Why Miami Was Justified in Letting Al Golden Go

By Dave Martin, Epoch Times
October 26, 2015 Updated: October 26, 2015

At first glance, when Miami fired Al Golden on Sunday, it seemed like an unfair ending to a tenure that was severely disabled by NCAA sanctions that cropped up a few months after his hiring—Nevin Shapiro’s infamous conviction for running a $930 million Ponzi scheme—and had nothing to do with him.

As far as win–loss records are concerned, it was certainly a justifiable act for a proud program in a super-fertile recruiting area wanting to return to its former glory. Golden’s best season was a 9–4 effort in 2013 that was soon forgotten when he led the Canes to a 6–7 mark last year and a 4–3 start this season.

In addition, the Canes were coming off a 58–0 home loss to Clemson—their worst defeat in the program’s storied history. Miami—with five national titles, but none since 2001—went just 12–14 over Golden’s final 26 games, and 11 of those losses were by double digits.

Worse still, Golden went just 1–3 versus Virginia—a program that’s had just two winning seasons over the last nine years—and 0–5 against rival Florida State.

Yet, at the same time, he was handicapped by the Shapiro investigation and resulting sanctions. Initially, Miami self-imposed a two-year bowl restriction (2011–12) in the hopes that the NCAA would see it and decide it was enough.

It wasn’t.

After a very public two-plus-years’ investigation—that rival teams used against the Hurricanes in recruiting—Miami was docked an additional nine scholarships over a three-year period beginning in 2014.

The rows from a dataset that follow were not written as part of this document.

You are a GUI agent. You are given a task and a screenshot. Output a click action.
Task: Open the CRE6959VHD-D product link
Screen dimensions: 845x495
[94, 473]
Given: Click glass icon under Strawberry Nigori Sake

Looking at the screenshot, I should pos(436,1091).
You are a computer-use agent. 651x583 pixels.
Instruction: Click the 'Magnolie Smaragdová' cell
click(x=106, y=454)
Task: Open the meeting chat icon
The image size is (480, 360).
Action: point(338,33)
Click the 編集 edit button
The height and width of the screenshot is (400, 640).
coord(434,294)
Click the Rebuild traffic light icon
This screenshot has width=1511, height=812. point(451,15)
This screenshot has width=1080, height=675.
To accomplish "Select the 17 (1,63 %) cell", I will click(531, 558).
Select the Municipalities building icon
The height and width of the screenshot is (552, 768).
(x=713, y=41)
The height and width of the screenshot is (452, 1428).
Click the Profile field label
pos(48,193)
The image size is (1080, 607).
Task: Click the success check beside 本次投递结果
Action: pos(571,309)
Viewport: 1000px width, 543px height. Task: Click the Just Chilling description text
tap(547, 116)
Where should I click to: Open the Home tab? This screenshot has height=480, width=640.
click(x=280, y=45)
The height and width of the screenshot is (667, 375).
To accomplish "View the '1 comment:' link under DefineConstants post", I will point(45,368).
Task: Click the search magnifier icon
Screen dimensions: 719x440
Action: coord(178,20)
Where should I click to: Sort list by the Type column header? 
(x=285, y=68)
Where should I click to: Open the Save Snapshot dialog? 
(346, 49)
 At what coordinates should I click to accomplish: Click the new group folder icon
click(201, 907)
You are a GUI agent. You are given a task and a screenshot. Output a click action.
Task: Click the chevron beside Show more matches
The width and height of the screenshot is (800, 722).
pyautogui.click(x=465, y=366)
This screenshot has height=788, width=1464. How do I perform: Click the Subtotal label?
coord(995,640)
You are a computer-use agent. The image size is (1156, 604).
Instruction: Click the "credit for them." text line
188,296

Ultimately, though, Miami is still a destination for big-time recruits, yet the recruiting classes Golden brought in didn’t quite match the overall 32–25 record that his teams achieved.

After arriving in December 2010, Golden assembled the 36th-ranked class in the country, according to Rivals.com. He followed that up with the 9th best in 2012, the 20th in 2013, the 12th in 2014, and the 26th best this past season.

Those aren’t exactly bad.

For comparison purposes, Miami’s classes ranked better than Oregon’s in three of his five years and topped Missouri all five years, yet the Ducks (52–10) and Tigers (40–21) far out-paced Miami’s win–loss record during the same period.

Furthermore, Miami had six players drafted by the NFL last spring—including five in the first three rounds—yet all they had to show for it was a 6–7 mark.

Ultimately, the Hurricanes were justified in their decision. Golden attracted talent to the program, despite the limitations imposed on him. He just wasn’t able to win enough games with it.